Wed, 09/09/2015 - 15:08

In December 2014, COFEPRIS re-classified 573 products no longer requiring sanitary registration for commercialization, including previously considered lowrisk medical devices as well as those no longer considered health supplies. Removal of sanitary requirements is part of a strategy that aims to reduce barriers to market entry. This measure represents savings of MX$1.38 billion and the total number of deregulated products now makes up 2,242, with accumulated savings of MX$5.4 billion since 2011.

It is vital to accurately classify medical devices prior to beginning the registration process by submitting a detailed Registration Dossier that includes complete technical product information and applicable testing results. Improper classification can impact the regulatory approval process and associated costs. Therefore, it is important to correctly determine each device’s classification following the rules promulgated by COFEPRIS according to the following categories:

• Medical equipment (appliances, accessories and instruments for medical use)

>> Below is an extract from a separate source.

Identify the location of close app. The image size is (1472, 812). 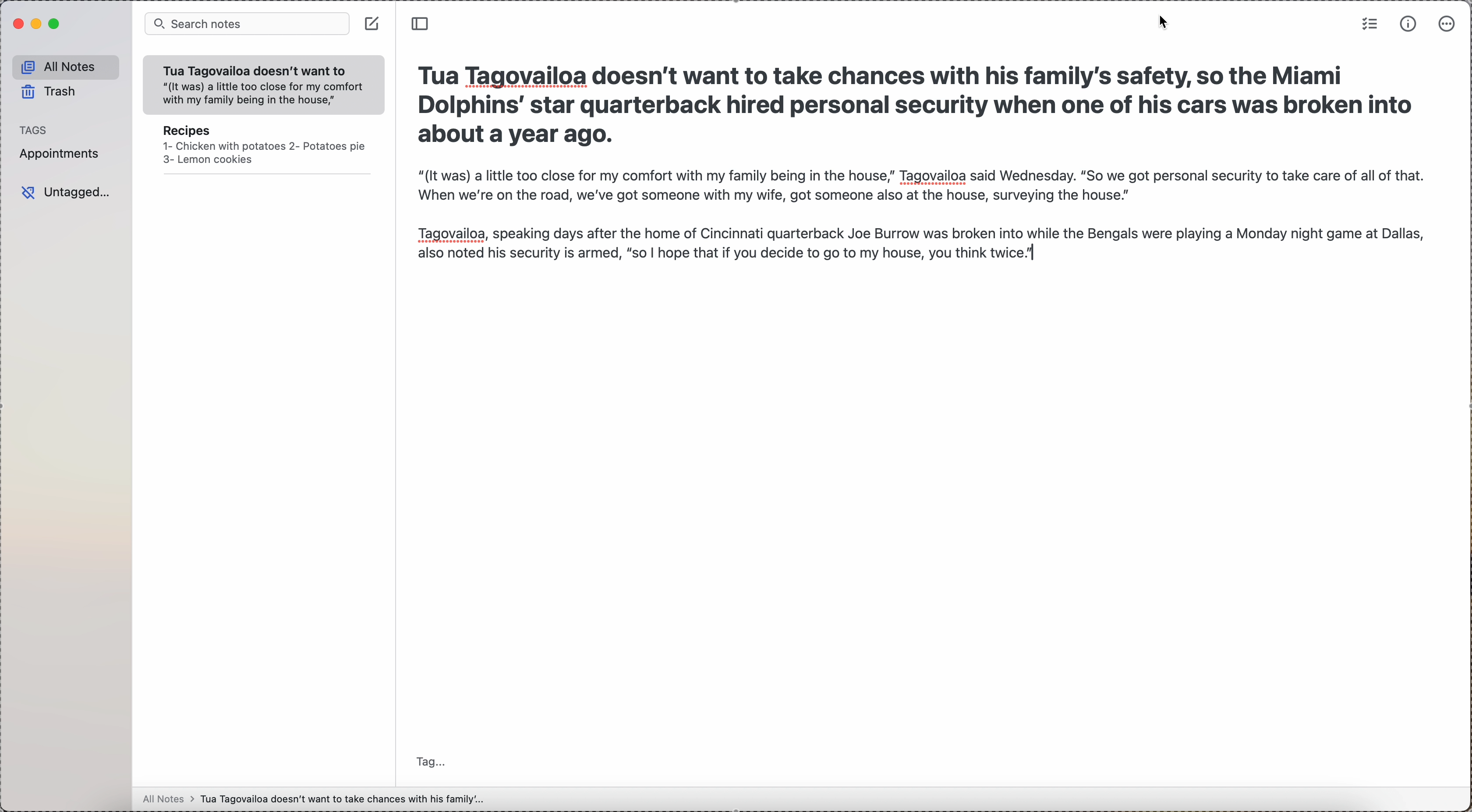
(17, 24).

• Prosthetics, orthotics, and functional aids

• Diagnostic agents

• Dental supplies

• Surgical materials

• Hygiene devices

Medical devices in Mexico are subsequently further classified according to risk, using a version of European rules adapted to the Mexican market: 

• Class I: those that are known in the medical practice with a proven safety and efficacy record

• Class II: those that are known in the medical practice with variations in their materials, and are not usually in the human body for more than 30 days

• Class III: those that are known in the medical practice and are usually in the human body for more than 30 days

The Health Products Technical Committee issued 20 rules that COFEPRIS uses to determine the class of the device. Several companies offer consultancy services to help with aligning applications with COFEPRIS requirements, documentation, grouping strategies for registration, translations even acting as independent Mexico Registration Holders. Since 2012, an option of incorporating third-party reviewers (TPR) has been made available by COFEPRIS. This option requires companies to pay an independent accredited commercial TPR to pre-approve applications. TPRs are local Mexican companies and are not associated with any globally recognized registrars or notified bodies. COFEPRIS will then complete a final review and issue the registration certificate.

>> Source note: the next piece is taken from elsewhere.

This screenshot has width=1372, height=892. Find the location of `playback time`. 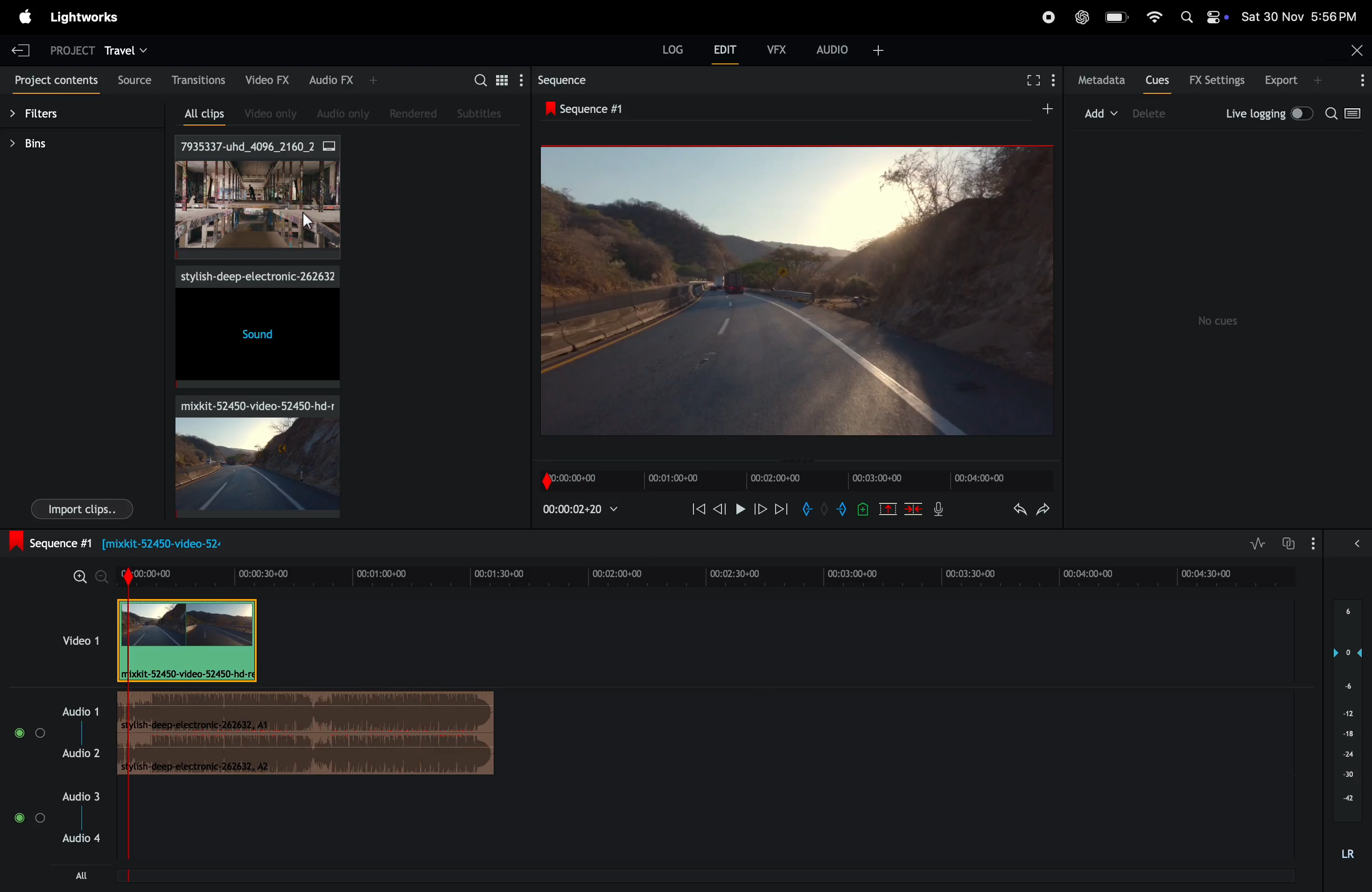

playback time is located at coordinates (585, 509).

A fast track process, the Equivalency process, is offered as a regulatory route to companies that have approval in Canada, the US, or Japan. Companies must meet other route-specific requirements, such as having been inspected by the FDA with an available inspection report, but this can greatly accelerate and simplify the process for companies launching products that have already undergone a rigorous review through a credible regulatory authority.